The number of screening will also be adjusted this year say the IDFA: ‘whereas 300 films and projects were selected for previous editions of IDFA, this year’s festival ill screen around 200 titles.’
Despite limited seating in theatres this year, the organisation says it will ‘give priority to the real-life cinema experience, ensuring filmmakers get their deserved stage.’ In addition, IDFA confirms that the 2020 festival will ‘expand its theatrical offering with sub-selection of 20 films, to be screened in over 60 theatres throughout the Netherlands.’
Beyond the cinema halls, they said that online screenings at fixed times will ‘allow local audiences to choose their preferred route through the festival.’
The biggest modification to the 2020 category competitions applies to films submitted under the ‘Student Documentary’ (open to graduation films for a film school or university). Following the new entry requirements, only world, international and European premieres are eligible.
One element of IDFA that does remain constant, however, is the presence of a prestigious international jury invited to judge the competition.
Key submission deadlines
1st May 2020
For all films completed between 1st August 2019 and 30th April 2020
1st July 2020
For all performances and interactive/immersive new media projects
1st August 2020
For all films completed after 30th April 2020
In it to win it
Applauding nuanced notions and perception, the IDFA has devised competitions to revere filmmakers’ for bold authenticity in their craft.
Last year, Director Anne van Campenhout, won ‘Special Mention for Best Children’s Documentary’ for her film Foreplay.
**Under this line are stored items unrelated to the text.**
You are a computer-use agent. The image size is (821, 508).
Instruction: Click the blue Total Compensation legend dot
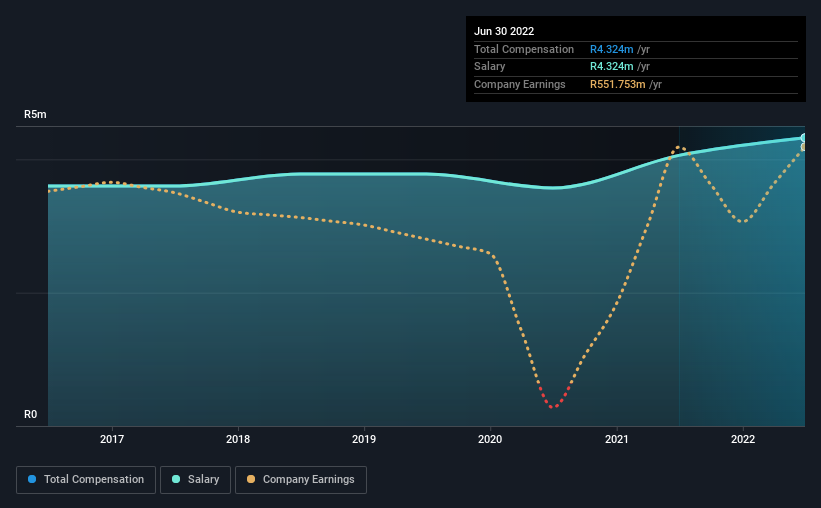(x=32, y=479)
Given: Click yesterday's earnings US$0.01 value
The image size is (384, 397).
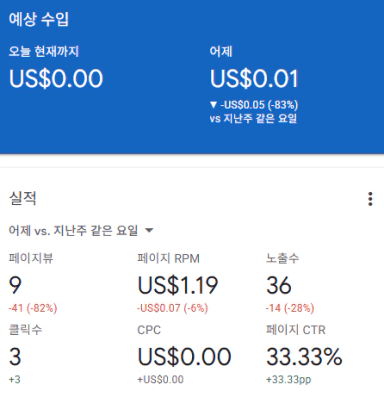Looking at the screenshot, I should pos(254,79).
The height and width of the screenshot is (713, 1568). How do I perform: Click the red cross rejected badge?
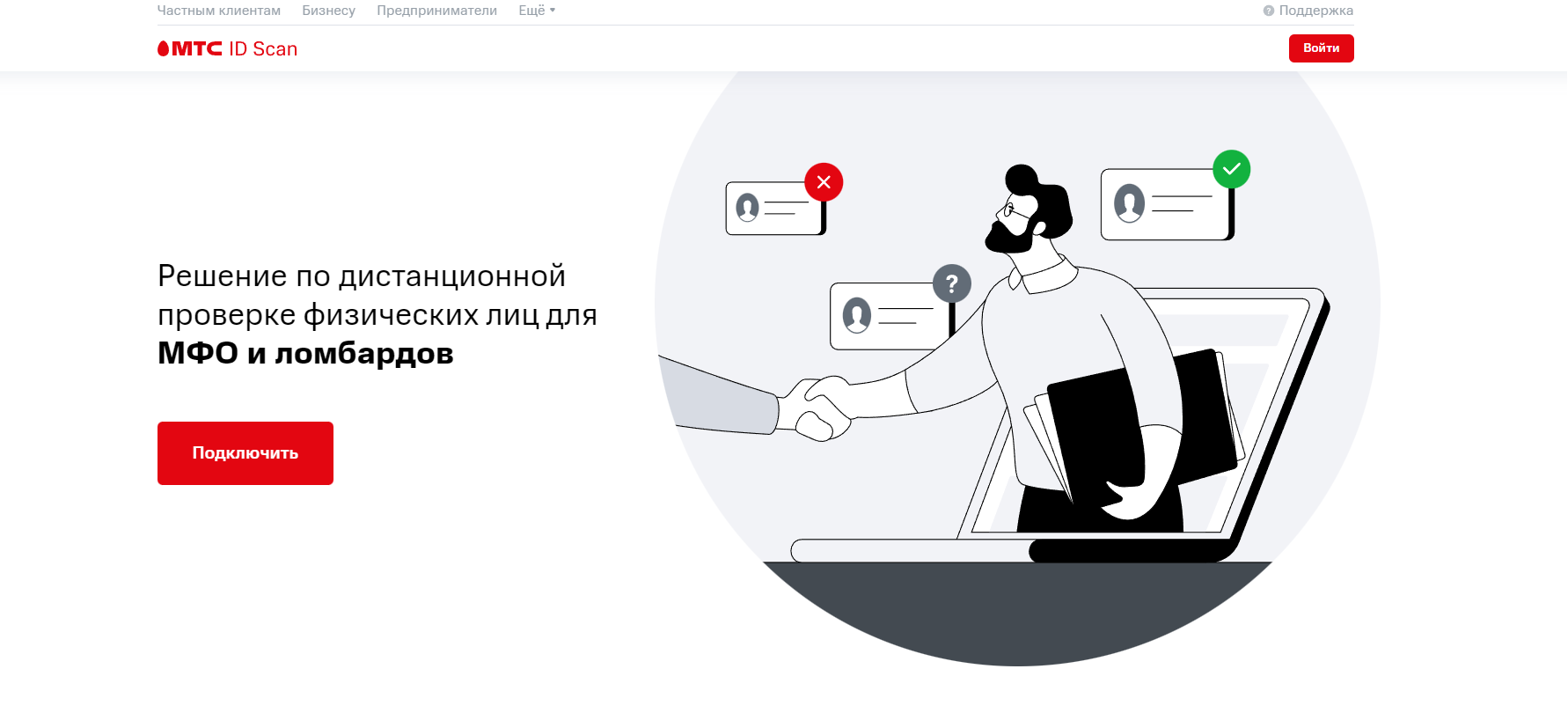point(824,182)
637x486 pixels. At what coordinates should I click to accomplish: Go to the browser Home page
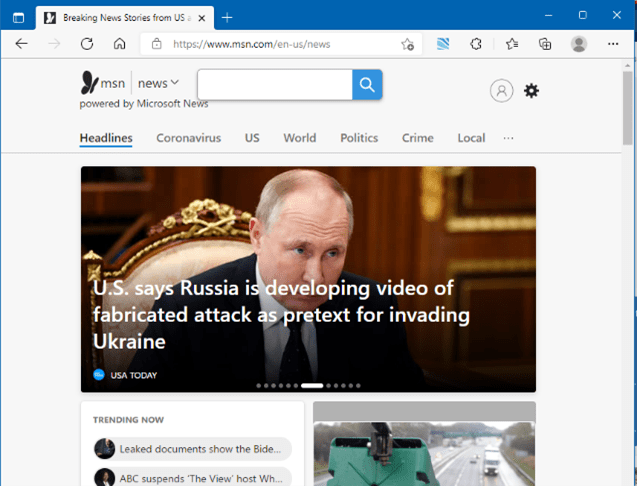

The documentary shows the teachings of sex education at five Dutch secondary schools. Focusing on the pupils’ reactions in class and exploring their thoughts on sexuality, Foreplay, reveals what it is like to learn about the intricate nature of sexual intercourse as a child.
In the run-up to the IDFA’s 2020 event this autumn, 21bis are unearthing the stories behind the storylines; starting with Foreplay by Anne van Campenhout. Click here to read on.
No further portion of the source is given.